The cost of higher education has skyrocketed over the past few decades making it feel like a college degree is out of reach. But with the right strategy, it is possible to afford college without taking on a tremendous amount of debt.
- Start Early
You want to start saving as early as possible for college (just like you do for retirement) to give that money time to grow. If you started with a $1,000 investment and contributed just $100 a month for 15 years at a fixed annual rate of return of 5%, you would have over $28,000 saved by year 15. To figure out how much money you will need to save for college meet with your money mentor to set up a savings goal on your account. Remember, this is a hypothetical example and individual results will vary.
- Choose Wisely
It may no longer be feasible to attend the most prestigious college that you or your child is accepted into. Public colleges are less expensive than most private colleges, particularly if you are a resident of the state where the public college is located because state residents usually pay reduced tuition. Attending a community college for the first two years (while taking prerequisite classes) will not only reduce educational expenses but can also reduce living expenses if they live at home to avoid paying for room and board. Once your child is ready to get into the core classes, they can transfer to a more prestigious college. This ensures they will still get the degree from this university, minus the fancy price tag.
There are many scholarships that go unrewarded because people don’t apply for them. While it makes sense to apply for big name (and big money) scholarships, every dollar counts when it comes to paying for college. Look closer to home, in your town, your area, and your state for scholarships that you are eligible for and apply for those too. Fewer people may apply for these small, regional scholarships which could mean less competition for you! In addition, many are under the impression that all scholarships are based on academics – they aren’t. Most do not graduate high school with a 4.0-grade point average. The good news is there are scholarships available for those who are not straight-A students. A great place to start is with your hobbies. There are scholarships available for everything from puppeteering to cartooning!
- Take Your Time
There is no rule saying that only freshly minted high school graduates can attend college. There is nothing wrong with waiting a year or two before starting college. You can use that time to work and save money for your education. There is also nothing wrong with attending college part-time and working part-time. Both options may mean you graduate later but that is a small price to pay to avoid a lot of student loan debt.

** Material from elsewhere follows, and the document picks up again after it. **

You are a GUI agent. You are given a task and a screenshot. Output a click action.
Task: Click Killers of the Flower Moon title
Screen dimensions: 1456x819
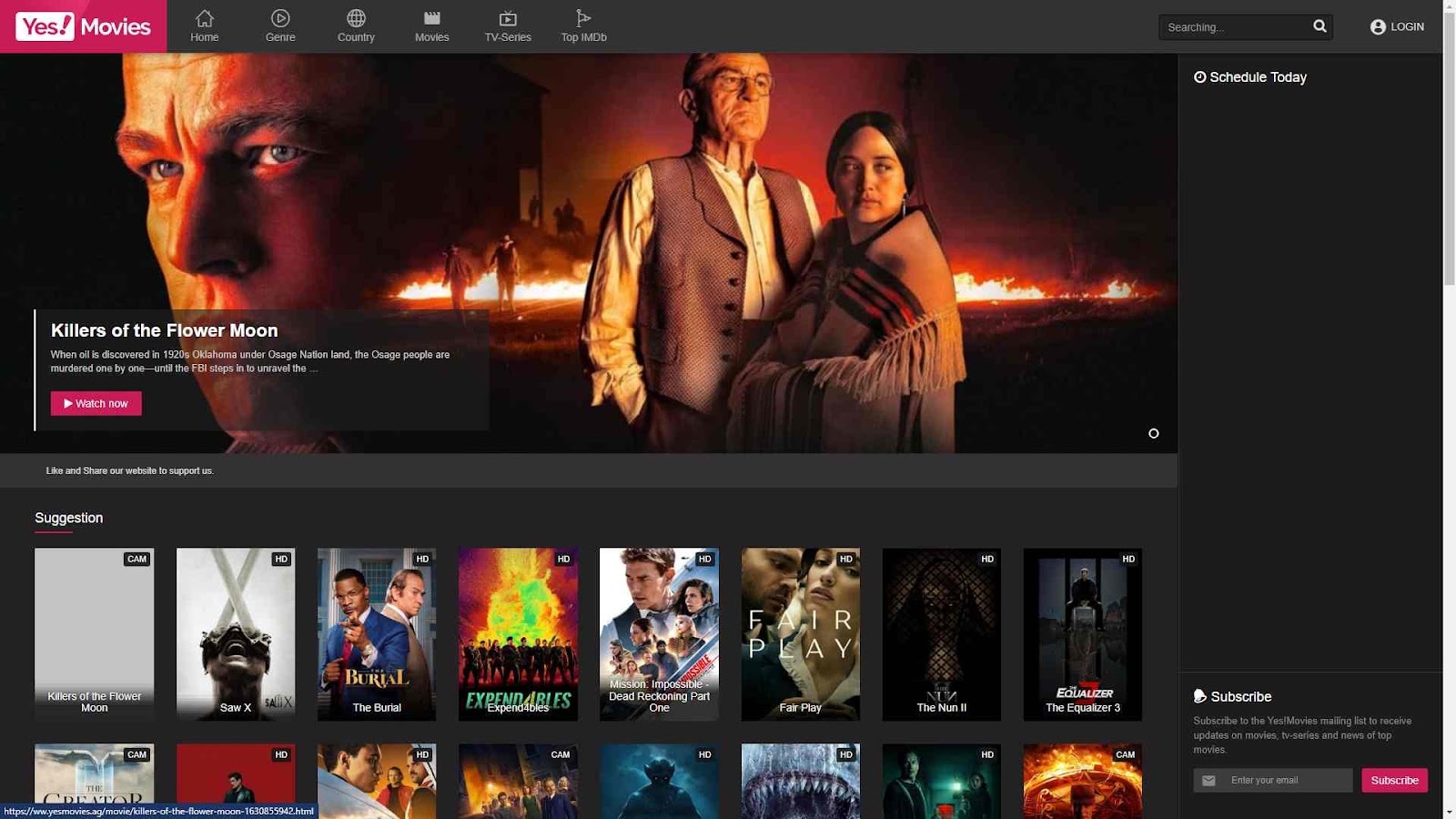164,330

- Know What You’re Signing
Too many of us don’t get much financial education in school and if our parents aren’t financially savvy, we don’t get much at home either. That is why so many teenagers take out thousands of dollars in student loans without really understanding what that means – both in the short and long term. Before applying for student loans, do some research to make sure you are getting a good interest rate and that you understand the repayment terms. Also, have an idea of how much you will need to borrow. Don’t take out a loan for an amount way over and above what you estimate you will need to pay for college expenses.
Is College Even Worth It?
Overall, there are many financial benefits to going to college. The typical college graduate earns an estimated $650,000 more than the typical high school graduate over the course of a 40-year work life. It is clear that college graduates’ earning potential is statistically increased. Just be sure you make a plan that will both get you that degree and keep you out of debt.